As the year closes, leading online security vendors are looking into their crystal balls - or rather, reviewing recent trends of trickery - to predict the top cyber scams of 2014. Some notables worth a mention:
TVs watching you. Many traditionally "dumb" devices are getting "smarter" - televisions, gaming systems and even baby monitors are being connected to the Internet and often contain cameras or microphones. So, many cybercops predict them to be a magnet for attack, such as remote spying. (Think: While you're watching TV, scammers are watching you from afar.) Expect more focus from the security folks on closing current vulnerabilities on the many devices connected to the "Internet of Things" - and more emphasis for owners of such gizmos to update their security software.

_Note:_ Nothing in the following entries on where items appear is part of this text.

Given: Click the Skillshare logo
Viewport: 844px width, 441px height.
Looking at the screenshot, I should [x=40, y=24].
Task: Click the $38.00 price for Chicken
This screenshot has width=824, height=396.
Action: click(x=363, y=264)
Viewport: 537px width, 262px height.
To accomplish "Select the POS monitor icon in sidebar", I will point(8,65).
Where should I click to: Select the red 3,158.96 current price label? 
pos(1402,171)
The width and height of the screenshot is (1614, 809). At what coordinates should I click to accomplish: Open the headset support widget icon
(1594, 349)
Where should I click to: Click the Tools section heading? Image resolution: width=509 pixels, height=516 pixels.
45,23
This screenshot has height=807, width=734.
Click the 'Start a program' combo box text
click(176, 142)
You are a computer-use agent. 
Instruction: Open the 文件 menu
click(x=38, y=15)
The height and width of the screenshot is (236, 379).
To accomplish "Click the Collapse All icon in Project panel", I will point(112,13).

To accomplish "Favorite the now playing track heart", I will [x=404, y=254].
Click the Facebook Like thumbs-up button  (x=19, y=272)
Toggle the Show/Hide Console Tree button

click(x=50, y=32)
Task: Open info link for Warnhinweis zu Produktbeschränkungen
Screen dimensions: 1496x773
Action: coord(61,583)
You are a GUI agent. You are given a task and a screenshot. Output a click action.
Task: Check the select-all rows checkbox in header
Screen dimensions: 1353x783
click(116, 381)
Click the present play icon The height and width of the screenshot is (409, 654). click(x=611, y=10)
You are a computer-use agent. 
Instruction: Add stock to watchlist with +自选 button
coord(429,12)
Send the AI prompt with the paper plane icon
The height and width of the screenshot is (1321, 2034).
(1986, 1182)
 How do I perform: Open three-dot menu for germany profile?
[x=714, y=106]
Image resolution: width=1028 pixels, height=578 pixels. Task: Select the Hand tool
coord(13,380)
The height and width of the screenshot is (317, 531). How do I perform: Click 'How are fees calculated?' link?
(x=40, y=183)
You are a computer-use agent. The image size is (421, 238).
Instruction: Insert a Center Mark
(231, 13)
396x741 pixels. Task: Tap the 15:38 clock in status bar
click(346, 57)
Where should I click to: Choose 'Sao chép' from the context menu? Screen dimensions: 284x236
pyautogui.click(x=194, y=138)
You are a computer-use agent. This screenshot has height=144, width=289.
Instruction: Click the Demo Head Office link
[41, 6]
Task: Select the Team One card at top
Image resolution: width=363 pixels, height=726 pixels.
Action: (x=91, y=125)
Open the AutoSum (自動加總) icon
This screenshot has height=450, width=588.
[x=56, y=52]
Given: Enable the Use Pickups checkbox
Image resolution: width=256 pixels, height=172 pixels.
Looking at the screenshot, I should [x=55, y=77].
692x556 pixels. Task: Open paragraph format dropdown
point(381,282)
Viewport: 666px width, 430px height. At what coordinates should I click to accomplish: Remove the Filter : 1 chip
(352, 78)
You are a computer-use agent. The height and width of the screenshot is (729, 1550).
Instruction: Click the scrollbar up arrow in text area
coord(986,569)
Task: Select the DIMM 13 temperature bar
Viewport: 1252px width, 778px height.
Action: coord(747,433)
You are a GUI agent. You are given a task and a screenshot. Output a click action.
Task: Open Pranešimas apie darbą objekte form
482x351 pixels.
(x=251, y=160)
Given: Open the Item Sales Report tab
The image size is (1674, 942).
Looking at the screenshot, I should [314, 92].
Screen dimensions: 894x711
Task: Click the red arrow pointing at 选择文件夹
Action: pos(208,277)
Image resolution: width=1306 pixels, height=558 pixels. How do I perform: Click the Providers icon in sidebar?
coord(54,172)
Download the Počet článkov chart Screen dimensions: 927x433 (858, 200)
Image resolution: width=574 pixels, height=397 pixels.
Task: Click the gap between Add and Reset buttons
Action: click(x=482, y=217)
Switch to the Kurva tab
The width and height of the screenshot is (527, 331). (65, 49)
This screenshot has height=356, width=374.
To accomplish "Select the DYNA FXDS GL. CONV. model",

Ransomware will become an even bigger threat. In this scam, the crooks remotely freeze your computer, then demand money to make it work again. They may pretend to be the FBI, saying you've been watching porn. Or they may offer to sell you bogus security software to remove a supposed online virus. The FBI and others strongly advise you don't pay, since that can just lead to more extortion. Ransomware is also expected to move from computers to include smartphones and other devices.
Destroying data rather than collecting it. In the past, cybercrooks primarily focused on collecting sensitive data for profit. But in 2013, according to an IBM Cyber Security Intelligence report, there's been an increase in sabotage vs. espionage attacks - hackers get inside big institutional systems and erase huge volumes of data. The take-home message: Securely back up on thumb drives or other "offline" storage devices info you don't want to lose in corporate security breaches.
Loving the "Like." In addition to schemes on Facebook that use the "Like" button to lure you to reveal personal information in order to watch videos or get "free" prizes, beware of mobile apps that promise to secure you more "Likes." Already, reports Symantec, more than 100,000 people revealed their login details to a dubious Russian behind one app promising more "Likes" for users' Instagram postings.
More mobile malware. Cybercrooks used to focus their attacks mainly on desktop computers. In recent years they've been expanding to include smartphones, tablets and other mobile devices - and that trend is expected to continue in 2014. So it's a great time to brush up on ways to secure your smartphone and other devices.
Targeting software developers. Remember October's data breach of Adobe's computer system, which leaked names, encrypted credit and debit card numbers and other sensitive information of millions of customers? Kaspersky predicts more of the same, with hackers increasing their efforts on companies that develop software. It's another reason to take heed of headlines reporting such attacks - and quickly utilize security updates and patches that are issued after the breaches occur.